* Assignment
Consider the data that follows and state how many lines contain the string "Given", using the number alone.

[Stored items]

↓↓↓

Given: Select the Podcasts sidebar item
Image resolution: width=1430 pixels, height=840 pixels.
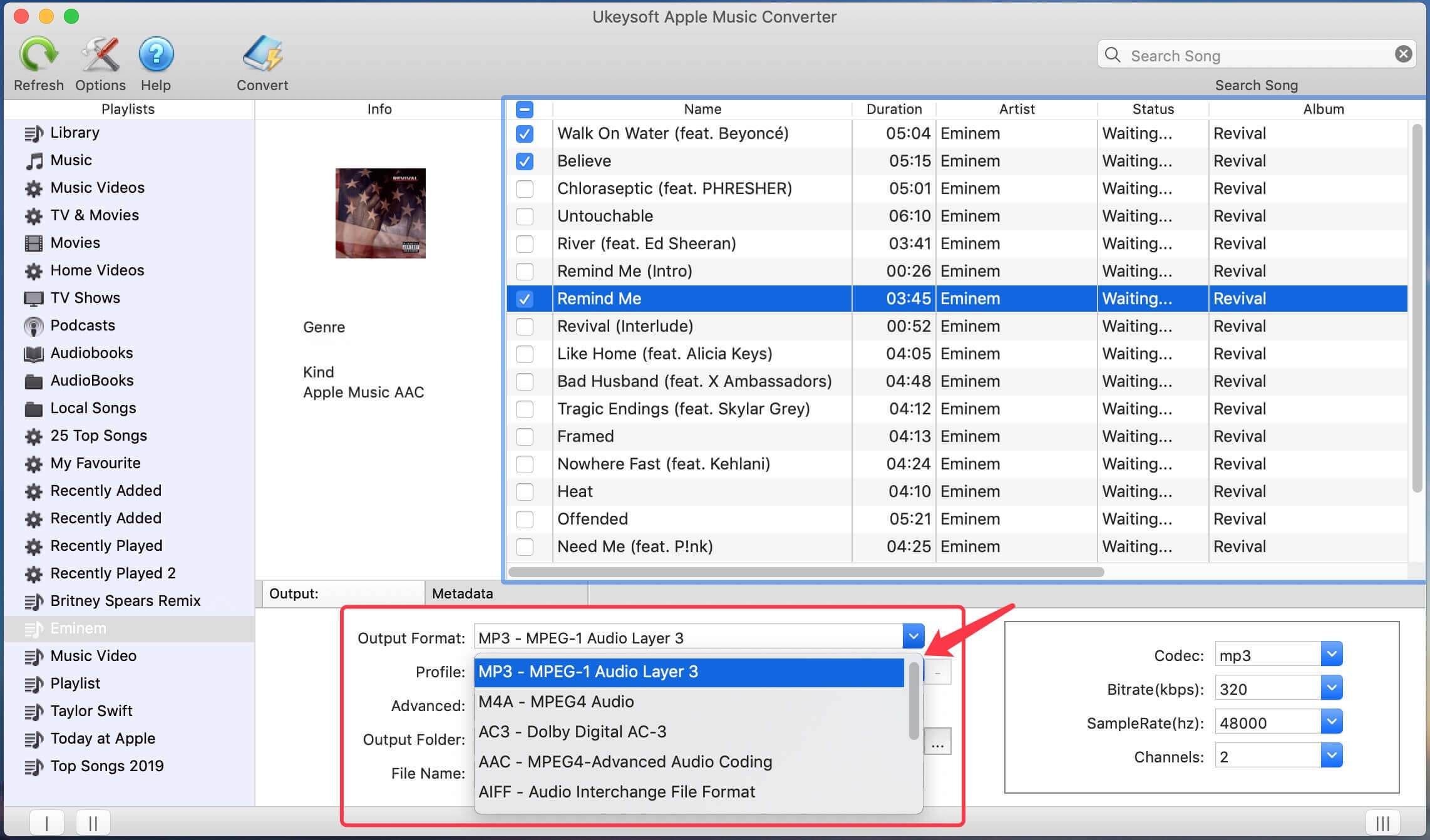Looking at the screenshot, I should point(83,325).
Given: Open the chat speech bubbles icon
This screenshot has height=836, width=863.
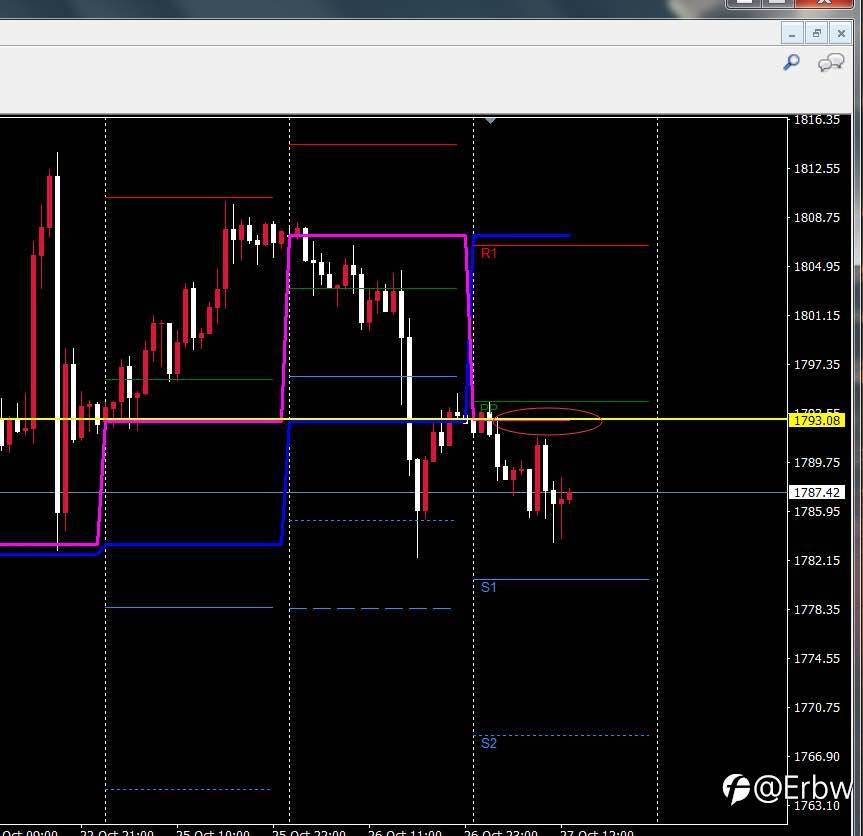Looking at the screenshot, I should pyautogui.click(x=831, y=62).
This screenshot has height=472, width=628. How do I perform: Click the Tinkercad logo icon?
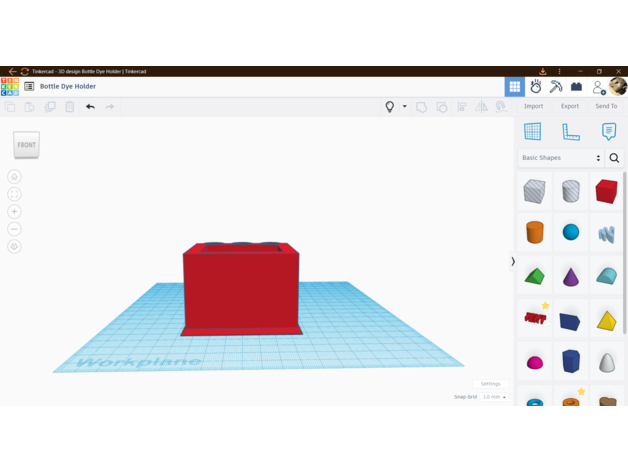click(9, 87)
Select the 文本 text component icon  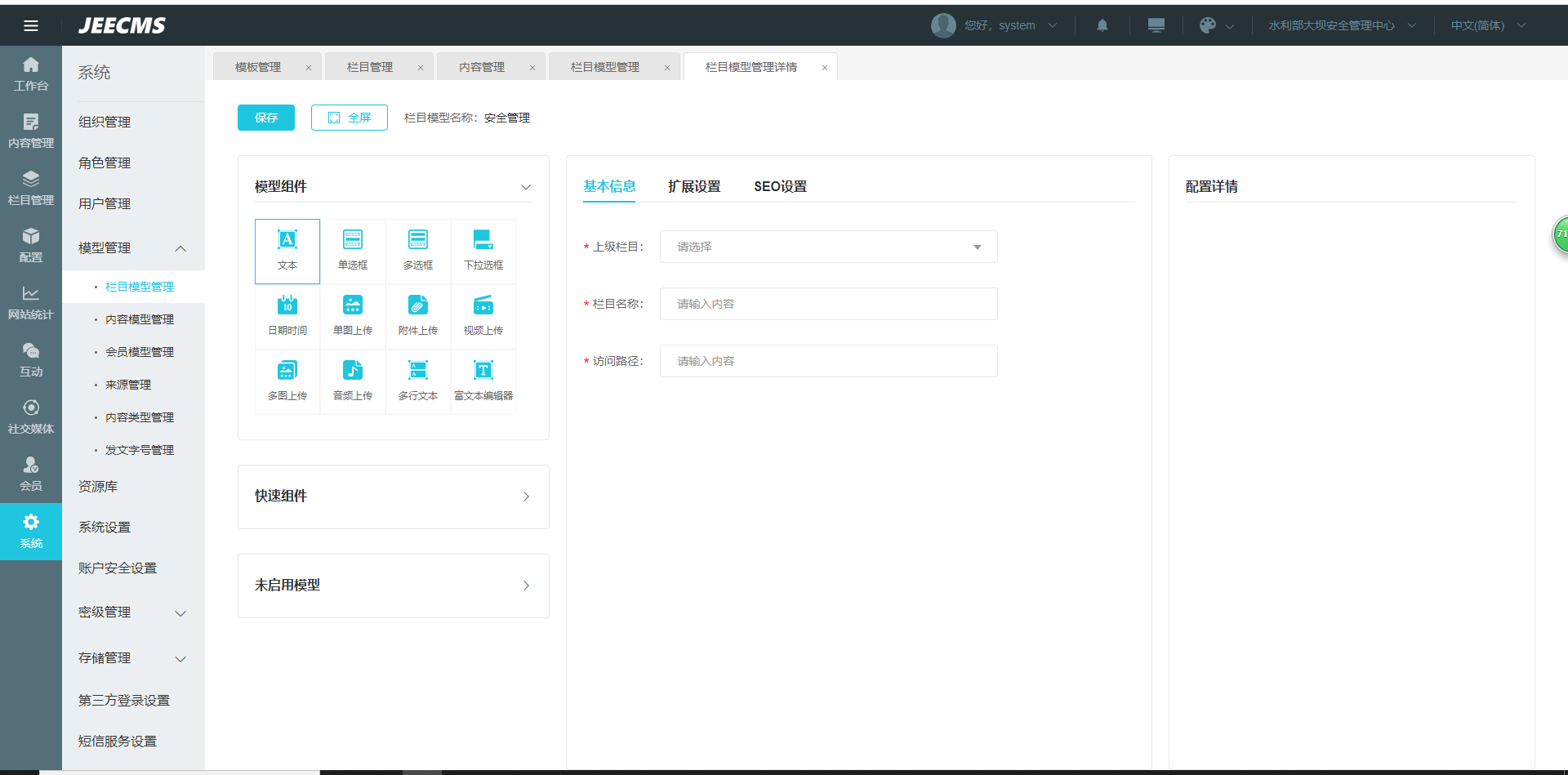[287, 250]
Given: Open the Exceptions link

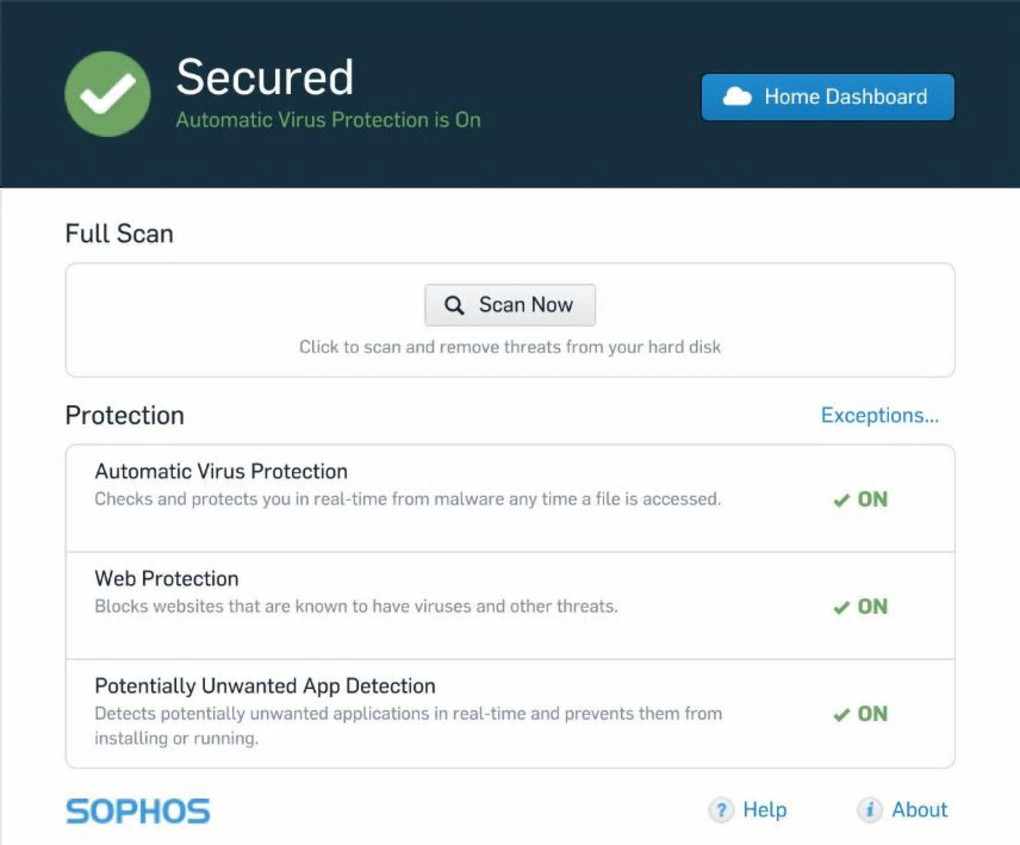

↑↑↑

* Response to the task
3